Pete, you recently rejoined the Financial and Strategic Investors Group, which works with large private equity firms and an increasingly diverse set of investors (also known as financial sponsors) looking to invest in the private markets. How would you describe the state of the private equity industry today?
Pete Lyon: Investors are continuing to allocate money into the private equity and credit markets and broader alternative asset classes as they seek out returns that can outpace those in the public markets on a risk adjusted basis. Buyout fundraising both globally and in North America hit record highs in 2019 at $371 billion and $263 billion, respectively, according to PitchBook. While valuations are elevated, sponsor-related M&A activity is still strong—though down in 2019 from record 2018 levels—as buyers compete for high-quality assets in a competitive market. In particular, large deals are dominating global activity while sponsors are turning to the public markets to source investment opportunities. The number of take-privates, for example, was up 25% in 2019 versus 2018.

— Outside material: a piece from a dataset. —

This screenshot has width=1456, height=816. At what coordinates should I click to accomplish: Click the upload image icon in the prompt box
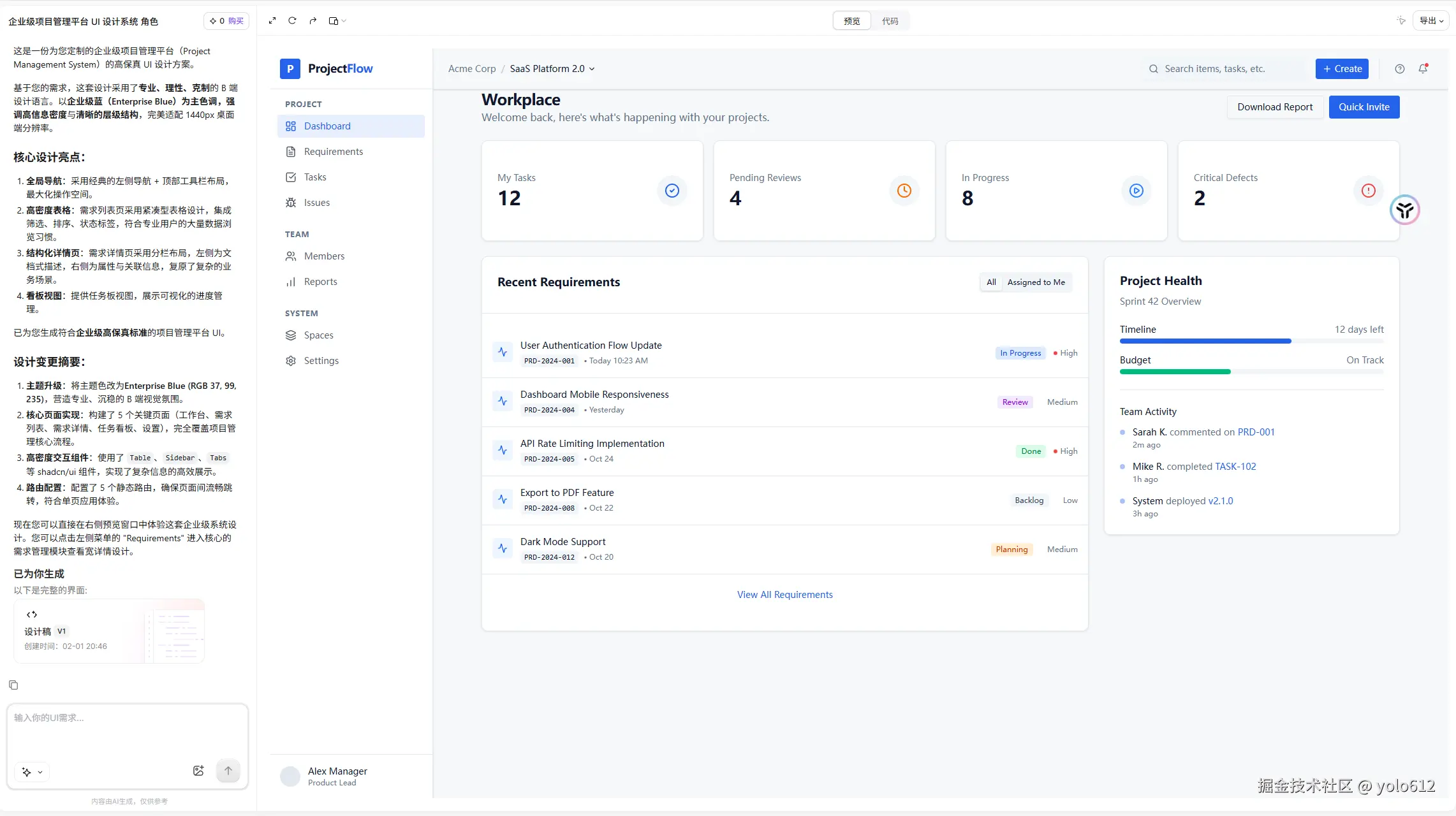point(198,771)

What’s driving the growth in the industry?
Pete Lyon: There are a number of secular tailwinds that are fueling the importance of private markets. For one, companies are staying private longer, given the access to capital and the ability to grow their business out of the public spotlight. At the same time, more regions and other asset classes, such as credit, are opening up to private capital flow. We’re also seeing emerging buyers—such as sovereign wealth funds, pension funds, family offices, and energy funds, among others—investing in the private markets for higher returns.

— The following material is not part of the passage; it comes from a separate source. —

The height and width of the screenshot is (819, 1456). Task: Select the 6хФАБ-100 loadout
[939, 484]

What are some of the top client concerns?
Pete Lyon: After last year’s fundraising records, financial sponsors are sitting on a record amount of uninvested capital. As a result, many are facing pressure by their capital sources to deploy that capital. The dichotomy we are paying close attention to this year is that pressure in context of the upcoming U.S. presidential election and concerns of a possible slowing in global economic activity. On balance, most investors want to be in and out of the market before the start of the Democratic and Republican conventions this summer, as they weigh the risk of political uncertainty and volatility later in the year. And while “late cycle” concerns seem to have subsided as the risk of a 2020 recession remains low, many sponsors are working with their management teams to lay the groundwork preparation in their portfolios for an eventual global recession.
What does 2020 bring for the private equity industry?

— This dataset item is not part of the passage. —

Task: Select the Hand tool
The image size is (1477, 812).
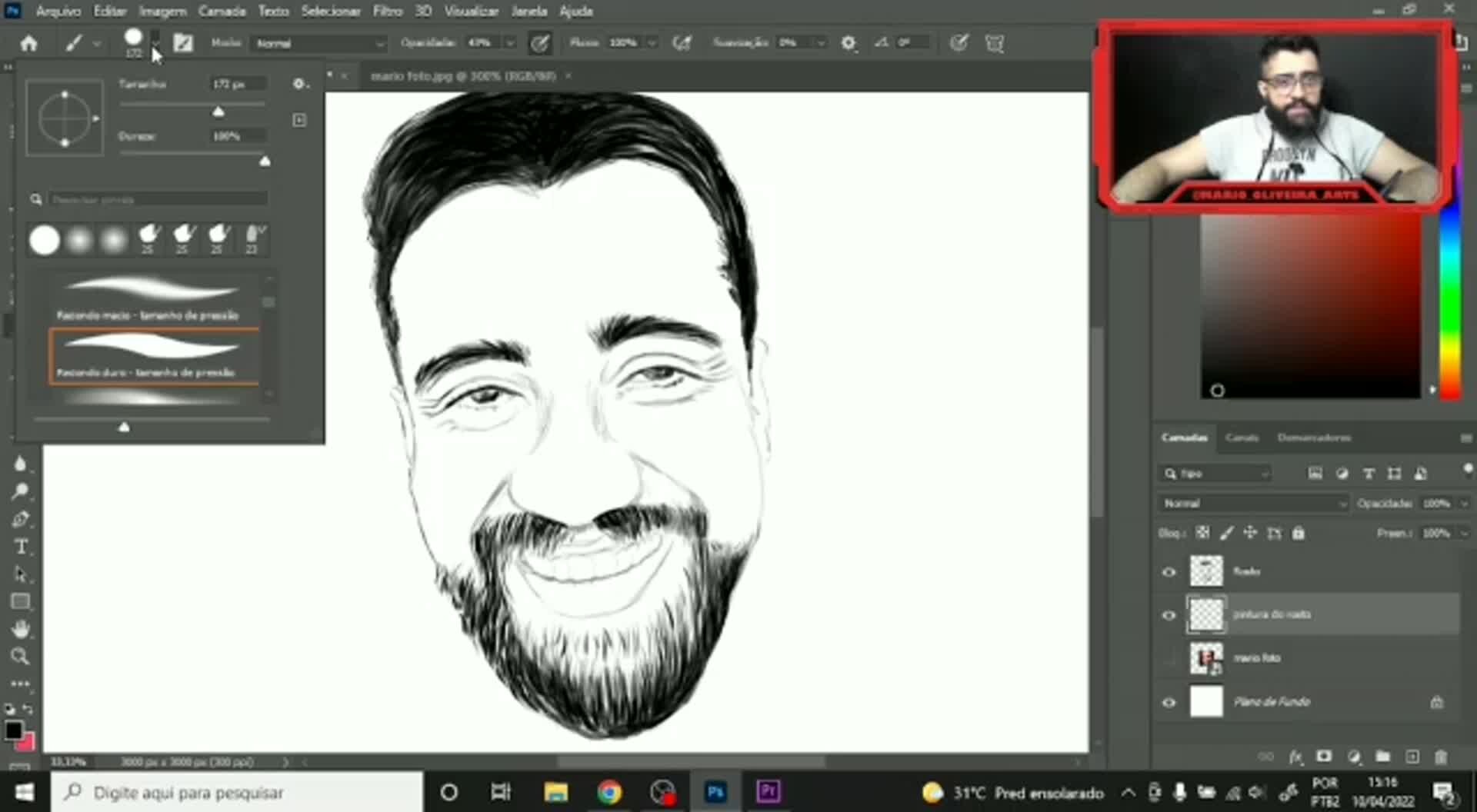Action: coord(22,629)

Pete Lyon: So far we are seeing healthy deal flow, and early data shows no signs of a slowdown in fundraising. We saw a lot of pitch activity in January and toward the end of 2019, which is fueling the M&A pipeline at a time when conditions for the financing markets are more attractive now than late last year. We expect to see continued competition for high-quality companies, and the IPO market is open for private companies with proven business models that can generate sustainable, profitable growth. For our part, we’re working with financial sponsors to find more ways to generate returns and provide liquidity through, for example, the sale of a minority stake or by rolling over assets into a new (“continuation”) fund. Additionally, sponsors are evaluating ways to improve their investments, whether it is through add-on deals or “buy-and-build” acquisitions—a strategy used by firms to synergistically merge companies in the same sector before selling the larger company at a later date. We continue to leverage our expertise across products, markets, sectors, and disciplines to deliver the firm to this important and growing client base.